For those arguing that this law is fine if you take the disruptive students out of the learning environment, that's fine if you're ok with paying even more people to simply babysit those students. Most of them are not going to do what they're asked at school, no matter who asks them. In this scenario, the parents still have no accountability.
Posted on 9/11/19 at 11:06 am to Packer
quote:
Also, they aren't just going to keep them in the class when they are disruptive, most schools remove the kids from the class and have them see the BI's.
Yea, when I was growing up there were in-school and out-of-school suspensions.
Posted on 9/11/19 at 11:09 am to Scruffy
quote:
Doesn’t matter to Scruffy how they do it, but the students who are trying shouldn’t have to suffer the disruptive ones. Move them out of the class, send them home, it doesn’t matter. We should attempt to help the bottom producers, but never at the expense of the top.

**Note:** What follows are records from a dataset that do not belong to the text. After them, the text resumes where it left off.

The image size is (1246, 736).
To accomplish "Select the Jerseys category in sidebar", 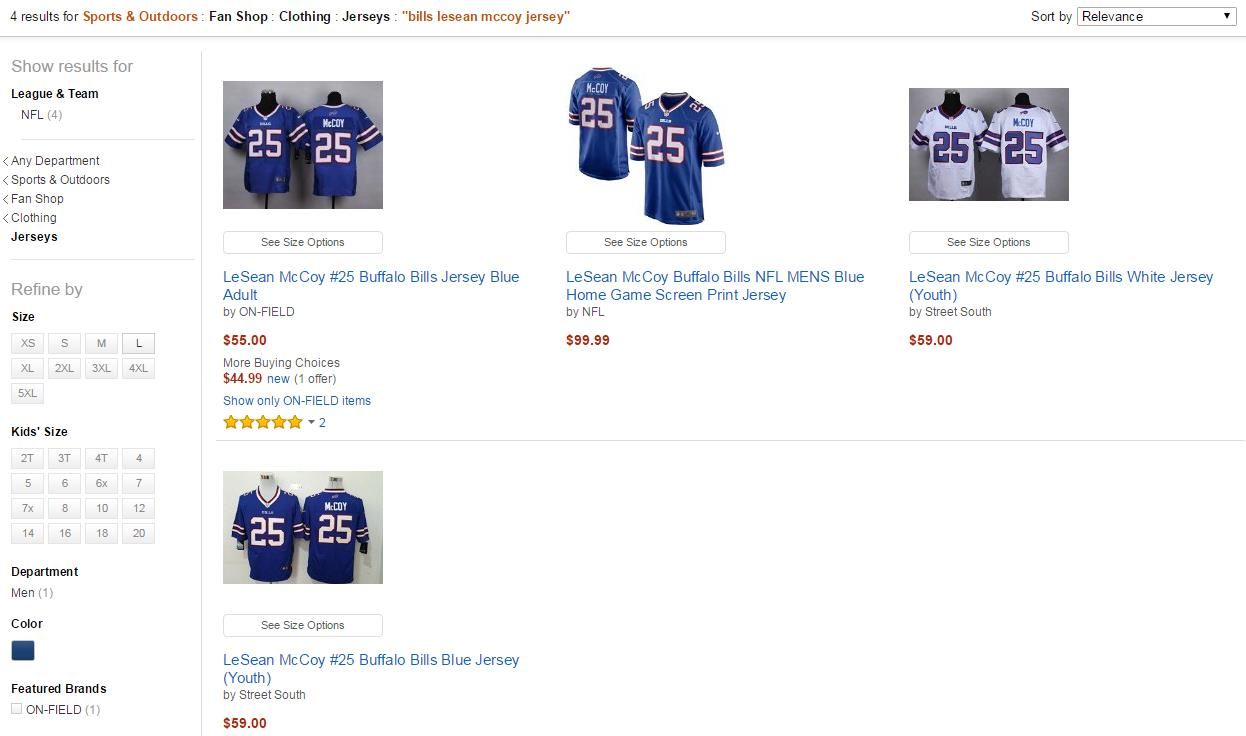I will click(34, 237).
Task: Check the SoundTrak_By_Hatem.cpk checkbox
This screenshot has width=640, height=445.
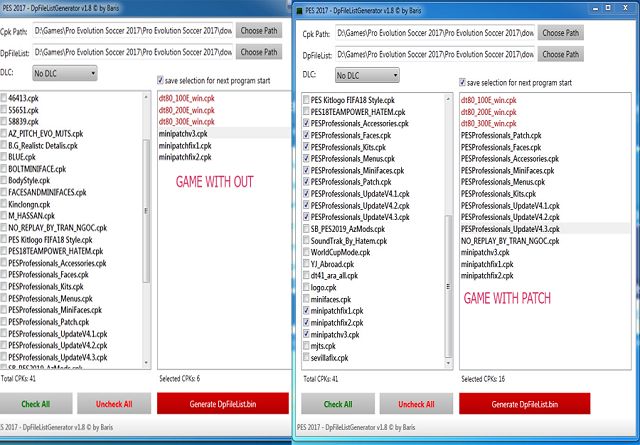Action: 305,240
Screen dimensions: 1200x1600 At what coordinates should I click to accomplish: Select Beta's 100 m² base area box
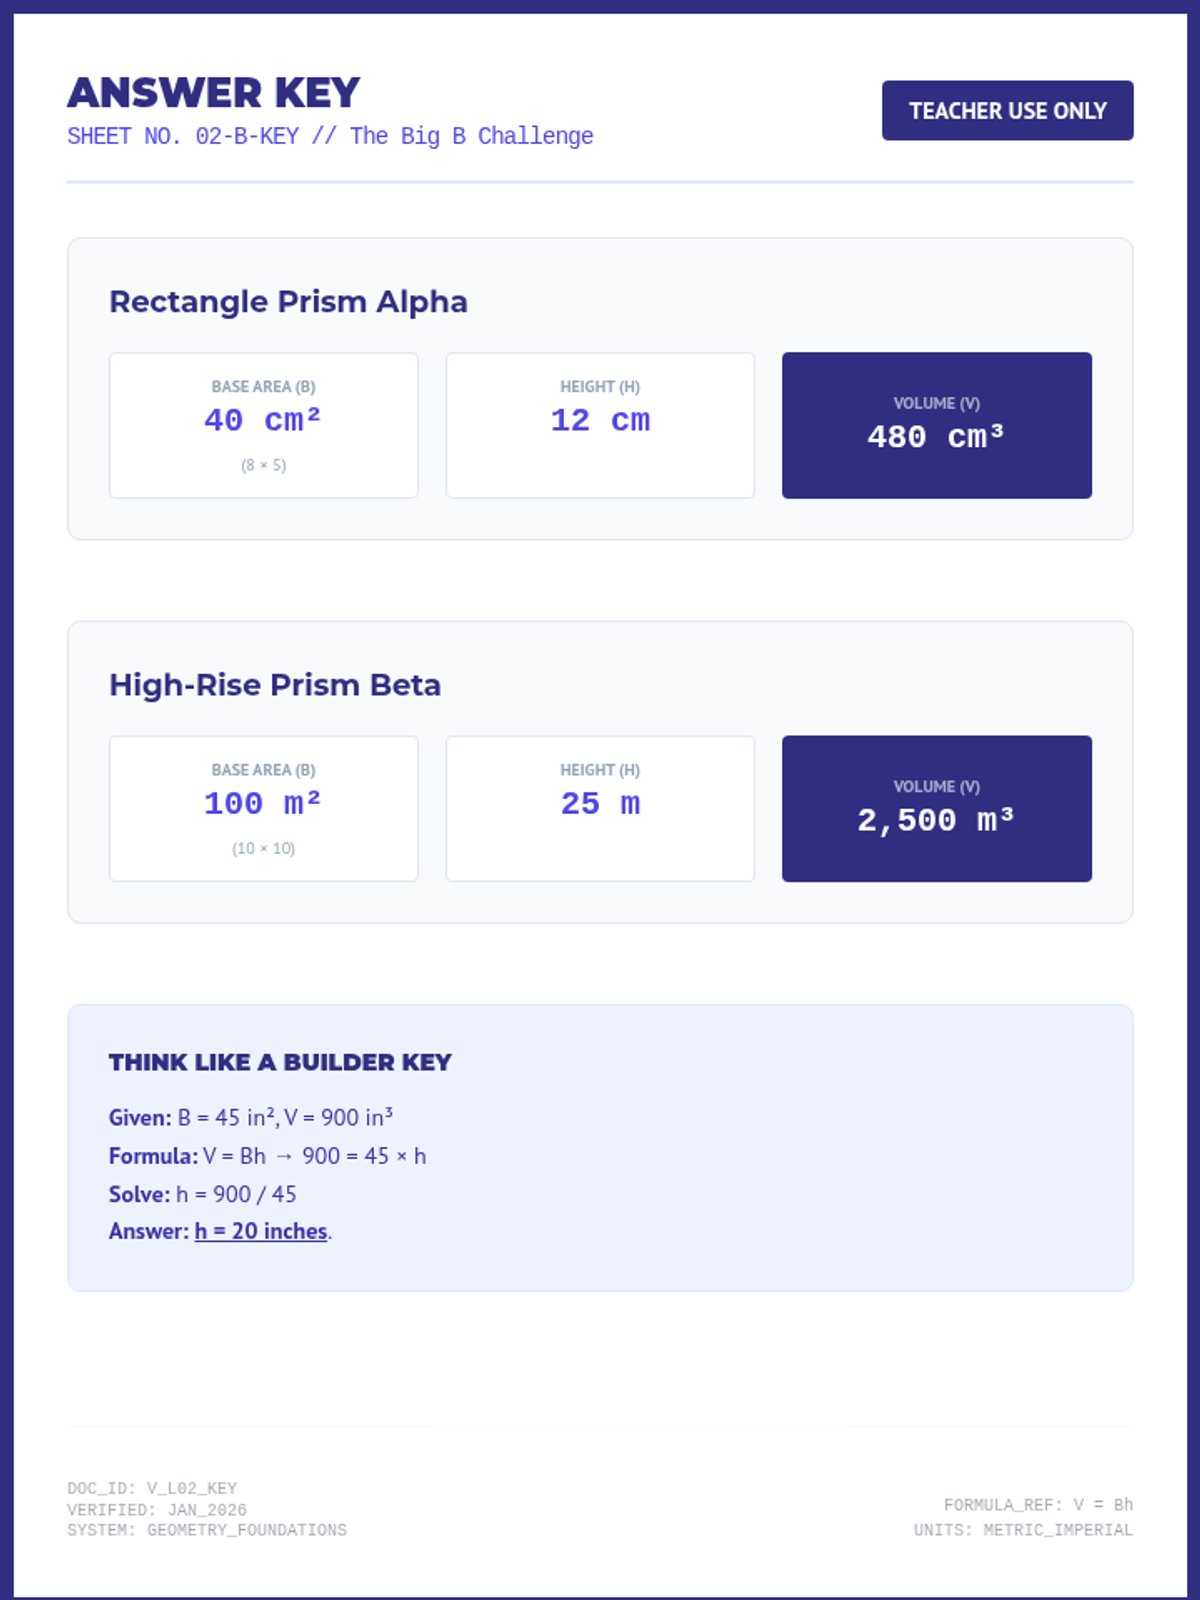click(x=263, y=809)
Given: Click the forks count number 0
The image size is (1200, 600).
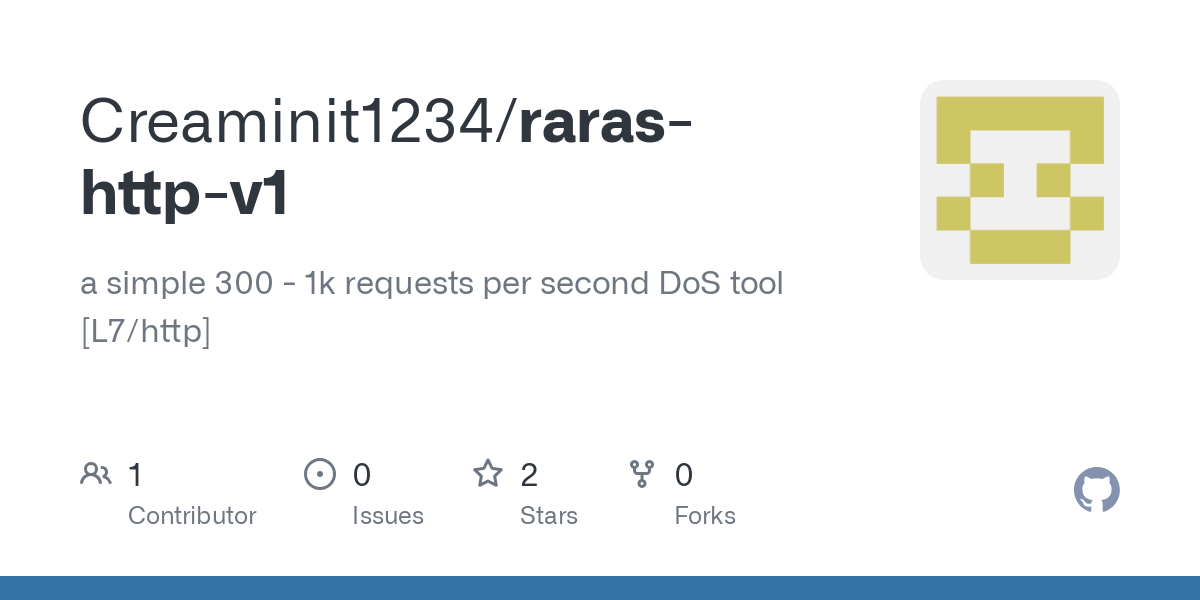Looking at the screenshot, I should click(x=684, y=475).
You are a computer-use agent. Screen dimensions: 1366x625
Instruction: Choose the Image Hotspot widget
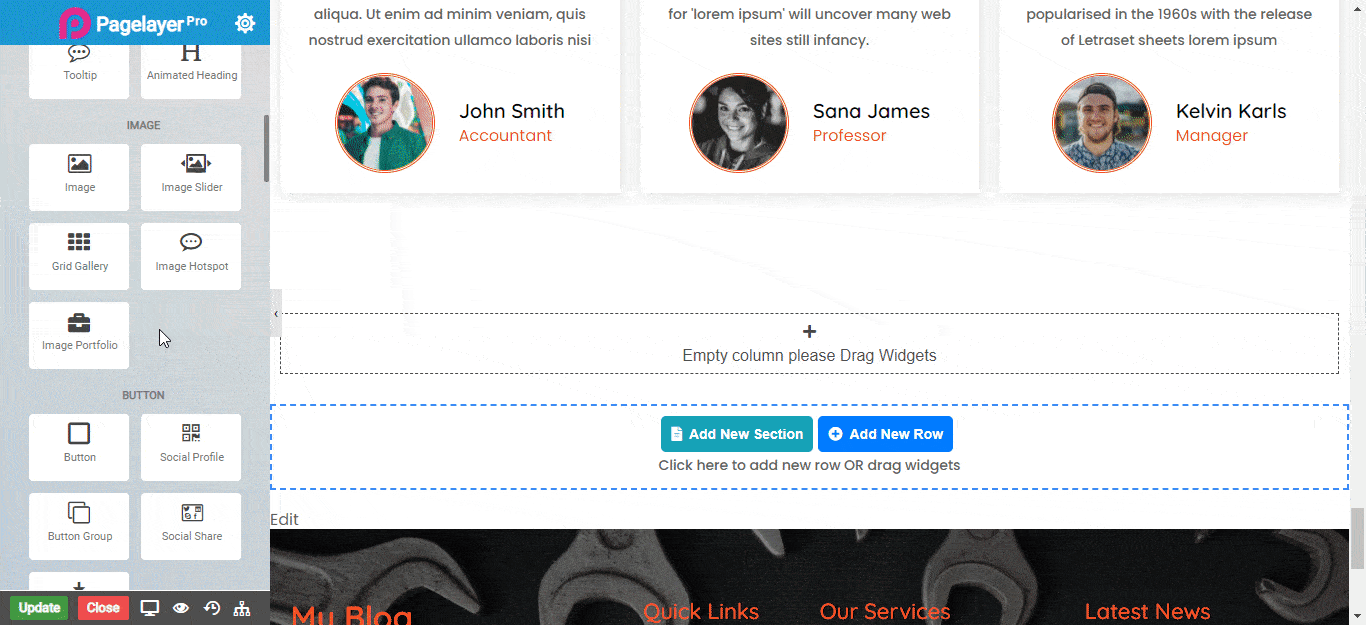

Agree wholeheartedly. I'm not advocating for keeping these kids in class and ignoring it or something. I'm simply pointing out that sending the home does nothing to fix the problem.
However, if the solution is to keep them in their regular class while they distract others, I do not support that route.
Posted on 9/11/19 at 11:10 am to High C
quote:
For those arguing that this law is fine if you take the disruptive students out of the learning environment, that's fine if you're ok with paying even more people to simply babysit those students. Most of them are not going to do what they're asked at school, no matter who asks them. In this scenario, the parents still have no accountability.
So what does sending them home do? They come back in a few days and then what? I'm asking genuinely.